> [Task requirements] Copy all records exactly; omit pictures.
------ The records ------
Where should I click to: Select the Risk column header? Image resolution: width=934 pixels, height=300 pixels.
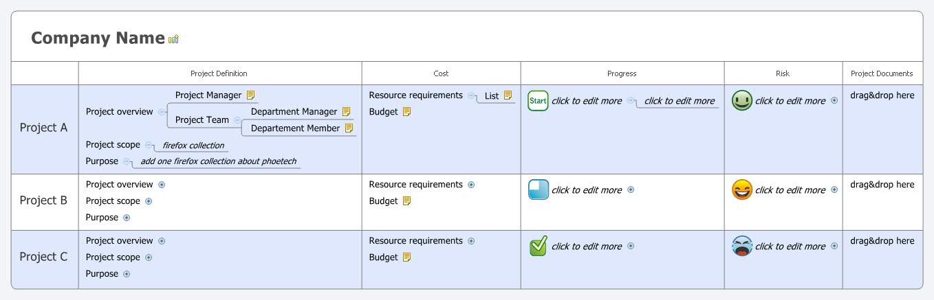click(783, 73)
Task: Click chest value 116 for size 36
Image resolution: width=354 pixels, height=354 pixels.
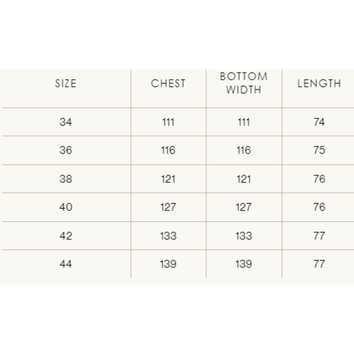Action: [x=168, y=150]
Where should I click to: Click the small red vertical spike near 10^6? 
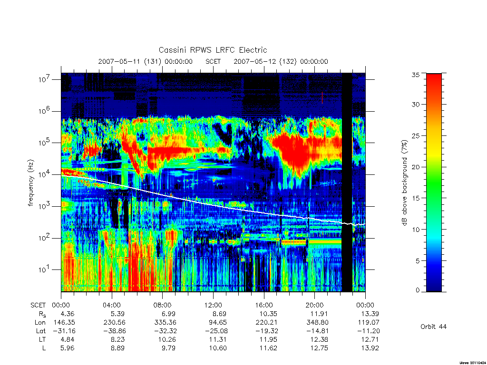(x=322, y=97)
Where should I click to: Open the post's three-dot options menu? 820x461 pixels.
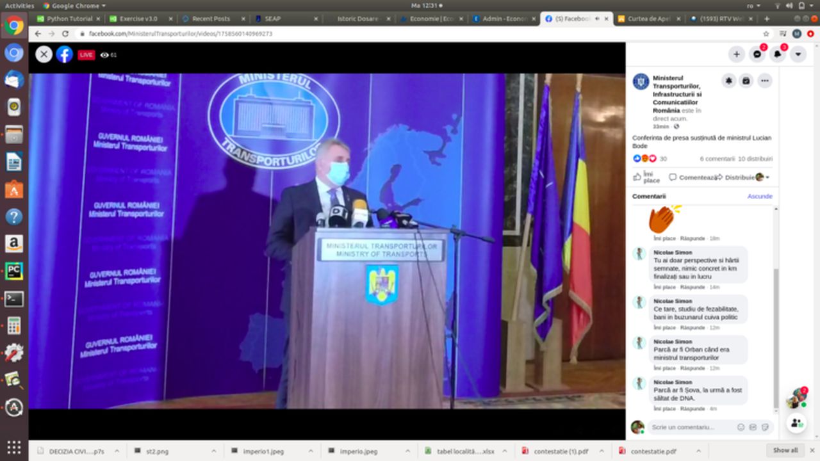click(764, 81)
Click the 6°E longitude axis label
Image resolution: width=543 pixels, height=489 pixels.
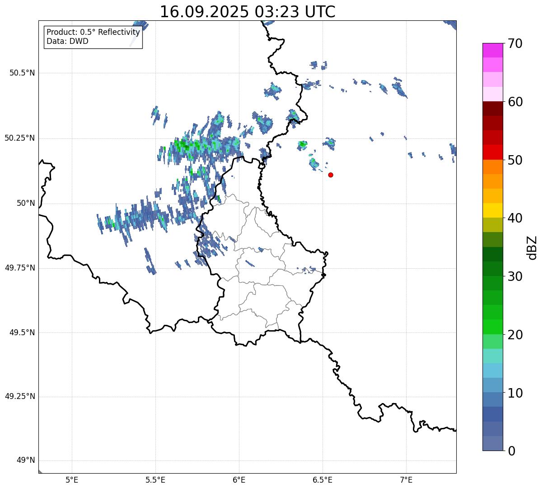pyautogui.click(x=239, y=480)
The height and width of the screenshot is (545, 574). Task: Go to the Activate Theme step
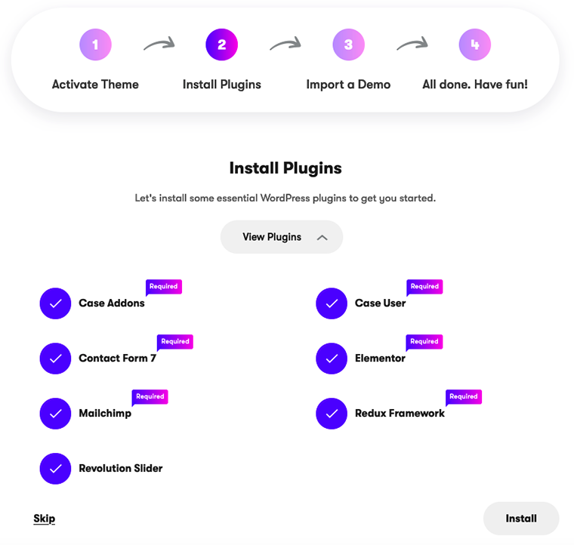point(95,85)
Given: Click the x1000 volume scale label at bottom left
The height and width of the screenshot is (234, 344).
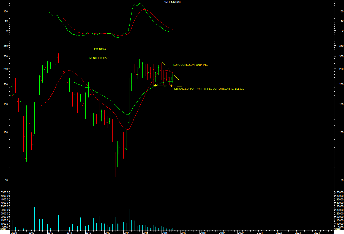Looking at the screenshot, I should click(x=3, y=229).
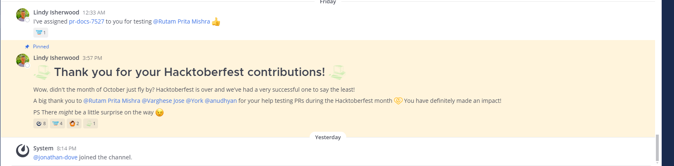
------
> [Task answer]
Where should I click to: Select the Risk column header? Image resolution: width=934 pixels, height=300 pixels.
click(783, 73)
Task: Click chest value 116 for size 36
Image resolution: width=354 pixels, height=354 pixels.
Action: [x=168, y=150]
Where should I click to: Click the small red vertical spike near 10^6? 
(x=322, y=97)
Where should I click to: Open the post's three-dot options menu? 820x461 pixels.
click(764, 81)
Click the 6°E longitude axis label
Image resolution: width=543 pixels, height=489 pixels.
pyautogui.click(x=239, y=480)
The height and width of the screenshot is (545, 574). Task: Go to the Activate Theme step
point(95,85)
Given: Click the x1000 volume scale label at bottom left
The height and width of the screenshot is (234, 344).
Looking at the screenshot, I should click(x=3, y=229).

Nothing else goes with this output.